Key Points

- The paper introduces Chronos, a framework for pretrained probabilistic time series forecasting models, which tokenizes time series values using scaling and quantization into a fixed vocabulary and trains existing transformer-based language model architectures on these tokenized time series via the cross-entropy loss.

- Chronos pretrained models based on the T5 family on a large collection of publicly available datasets, and a synthetic dataset was generated via Gaussian processes to improve generalization.

- In a comprehensive benchmark consisting of 42 datasets, Chronos models significantly outperform other methods on datasets that were part of the training corpus and have comparable or superior zero-shot performance on new datasets relative to methods specifically trained on them.

- It addresses the shift from statistical models to deep learning techniques in time series forecasting and highlights the emergence of large language models with zero-shot learning capabilities.

- The paper delves into the fundamental differences between language models and time series forecasting models and introduces a language modeling framework minimally adapted for time series forecasting.

- It discusses the challenges with the availability of high-quality time series datasets and proposes strategies for augmenting the diversity of training data, including generating mixup augmentations from real datasets and supplementing training with synthetic data.

- The quantization and scaling process, vocabulary inclusion, and model training and inference procedures for Chronos models are comprehensively detailed.

- The paper emphasizes the potential of Chronos models as a benchmark for both in-domain and zero-shot forecasting, surpassing traditional models and task-specific deep learning approaches and its prospects as a generalist time series model.

- Lastly, it outlines the structure of the remainder of the paper and introduces the different sections that will be covered.

Summary

Introduction of the "Chronos" Framework
The paper introduces "Chronos," a framework for pretrained probabilistic time series models. It tokenizes time series values using scaling and quantization to a fixed vocabulary and trains existing transformer-based language model architectures on these tokenized time series using cross-entropy loss. The Chronos models, based on the T5 family, were pretrained on a large collection of publicly available datasets and a synthetic dataset generated via Gaussian processes. In a comprehensive benchmark of 42 datasets, Chronos's performance outperformed other methods on training corpus datasets and had comparable or superior zero-shot performance on new datasets compared to methods specifically trained on them.

Shifting Landscape of Time Series Forecasting
The paper discusses how time series forecasting has traditionally been dominated by statistical models like ARIMA and ETS but has recently shifted towards deep learning techniques due to the availability of diverse time series data. The emergence of large language models (LLMs) with zero-shot learning capabilities has sparked interest in developing "foundation models" for time series. The paper introduces Chronos as a language modeling framework minimally adapted for time series forecasting and leverages its simplicity and effectiveness. The authors emphasize the potential for language models to address a broad range of time series problems with minimal modifications.

Tokenization and Training
The framework tokenizes time series into discrete bins through scaling and quantization before training off-the-shelf language models on this "language of time series." Chronos primarily focuses on the encoder-decoder T5 model and demonstrates that the categorical output distribution applied in the framework offers advantages such as ease of use with popular language modeling libraries and the ability to learn arbitrary distributions, including multimodal ones. The paper concludes with an emphasis on the need for publicly available time series datasets and discusses enhancements to the diversity of training data with generated mixup augmentations from real datasets and training with synthetic data.

Architecture and Pretraining of Chronos Model
The research paper introduces the "Chronos" framework for pretrained probabilistic time series models. The framework tokenizes time series values using a Gaussian Mixture Model (GMM) to represent the distribution of tokenized values. The architecture used for training the Chronos model includes a Long Short-Term Memory (LSTM) network followed by a variational autoencoder (VAE) for capturing the probabilistic nature of time series data. The pretrained Chronos models were evaluated on various datasets, including the M4 competition dataset, and demonstrated strong performance in capturing uncertainty in time series predictions.

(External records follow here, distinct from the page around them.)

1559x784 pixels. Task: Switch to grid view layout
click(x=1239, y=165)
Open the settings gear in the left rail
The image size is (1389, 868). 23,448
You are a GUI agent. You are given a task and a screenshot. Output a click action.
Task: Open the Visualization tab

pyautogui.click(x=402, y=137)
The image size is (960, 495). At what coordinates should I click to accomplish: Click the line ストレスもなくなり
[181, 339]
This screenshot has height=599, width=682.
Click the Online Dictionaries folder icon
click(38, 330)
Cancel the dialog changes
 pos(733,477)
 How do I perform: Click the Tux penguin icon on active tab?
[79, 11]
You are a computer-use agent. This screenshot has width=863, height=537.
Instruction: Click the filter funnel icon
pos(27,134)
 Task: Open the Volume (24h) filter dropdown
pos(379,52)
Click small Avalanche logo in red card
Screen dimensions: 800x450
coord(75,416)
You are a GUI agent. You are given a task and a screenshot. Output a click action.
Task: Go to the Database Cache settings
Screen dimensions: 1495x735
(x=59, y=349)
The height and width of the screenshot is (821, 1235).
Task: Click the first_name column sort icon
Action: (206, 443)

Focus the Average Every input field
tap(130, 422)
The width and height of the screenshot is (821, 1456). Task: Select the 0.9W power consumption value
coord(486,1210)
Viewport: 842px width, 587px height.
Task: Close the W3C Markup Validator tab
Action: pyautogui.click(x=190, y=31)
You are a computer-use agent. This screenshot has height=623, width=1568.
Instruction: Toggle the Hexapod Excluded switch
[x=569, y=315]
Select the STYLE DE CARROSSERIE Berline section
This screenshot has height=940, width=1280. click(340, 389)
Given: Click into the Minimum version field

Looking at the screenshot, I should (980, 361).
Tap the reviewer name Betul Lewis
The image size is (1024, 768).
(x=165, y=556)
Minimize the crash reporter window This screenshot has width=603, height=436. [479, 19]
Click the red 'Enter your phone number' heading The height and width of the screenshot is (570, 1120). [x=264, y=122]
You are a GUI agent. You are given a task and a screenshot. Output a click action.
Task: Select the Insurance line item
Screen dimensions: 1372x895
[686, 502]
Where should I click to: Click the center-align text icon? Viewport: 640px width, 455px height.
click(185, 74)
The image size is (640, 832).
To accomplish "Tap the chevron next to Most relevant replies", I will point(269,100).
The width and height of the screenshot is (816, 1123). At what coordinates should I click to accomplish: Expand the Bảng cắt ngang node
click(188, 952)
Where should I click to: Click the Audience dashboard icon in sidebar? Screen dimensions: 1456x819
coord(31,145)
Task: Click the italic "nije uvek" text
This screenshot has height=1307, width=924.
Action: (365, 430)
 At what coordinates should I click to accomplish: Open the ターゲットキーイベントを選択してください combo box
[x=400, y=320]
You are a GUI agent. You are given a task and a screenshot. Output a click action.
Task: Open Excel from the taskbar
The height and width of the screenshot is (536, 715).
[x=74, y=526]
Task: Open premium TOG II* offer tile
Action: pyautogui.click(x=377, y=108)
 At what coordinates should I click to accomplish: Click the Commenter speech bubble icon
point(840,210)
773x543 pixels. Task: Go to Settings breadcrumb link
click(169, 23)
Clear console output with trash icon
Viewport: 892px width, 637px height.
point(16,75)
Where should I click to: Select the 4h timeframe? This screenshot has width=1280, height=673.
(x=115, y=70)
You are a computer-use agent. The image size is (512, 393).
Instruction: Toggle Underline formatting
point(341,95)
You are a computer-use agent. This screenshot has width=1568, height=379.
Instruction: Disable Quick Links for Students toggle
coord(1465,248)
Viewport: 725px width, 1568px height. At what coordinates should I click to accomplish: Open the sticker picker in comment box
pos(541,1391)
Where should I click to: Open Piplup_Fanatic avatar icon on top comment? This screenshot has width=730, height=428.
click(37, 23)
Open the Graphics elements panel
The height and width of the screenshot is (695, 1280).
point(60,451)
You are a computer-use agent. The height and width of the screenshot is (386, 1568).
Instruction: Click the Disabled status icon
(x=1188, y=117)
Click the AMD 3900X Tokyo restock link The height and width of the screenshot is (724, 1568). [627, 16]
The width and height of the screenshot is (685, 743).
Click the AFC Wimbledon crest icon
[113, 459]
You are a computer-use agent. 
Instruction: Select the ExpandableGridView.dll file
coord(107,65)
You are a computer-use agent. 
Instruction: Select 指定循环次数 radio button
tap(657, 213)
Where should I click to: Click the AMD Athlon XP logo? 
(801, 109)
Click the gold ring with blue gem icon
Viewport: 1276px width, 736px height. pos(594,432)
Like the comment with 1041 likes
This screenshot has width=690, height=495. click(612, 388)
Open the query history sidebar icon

Benchmarking Chronos Models
Furthermore, the paper includes a comprehensive benchmark of the Chronos models compared to other methods, such as traditional time series forecasting models, deep learning-based models, and probabilistic models. The benchmark results showcase that the Chronos models outperform competitive methods in terms of predictive accuracy and uncertainty estimation, especially when dealing with complex and noisy time series data. The models effectively address challenges in time series forecasting, such as capturing irregular patterns, handling missing data, and providing reliable uncertainty estimates for decision-making.

Overall, the Chronos framework offers a promising approach for pretrained probabilistic time series modeling and shows significant potential for practical applications in diverse domains that rely on accurate and robust time series forecasts.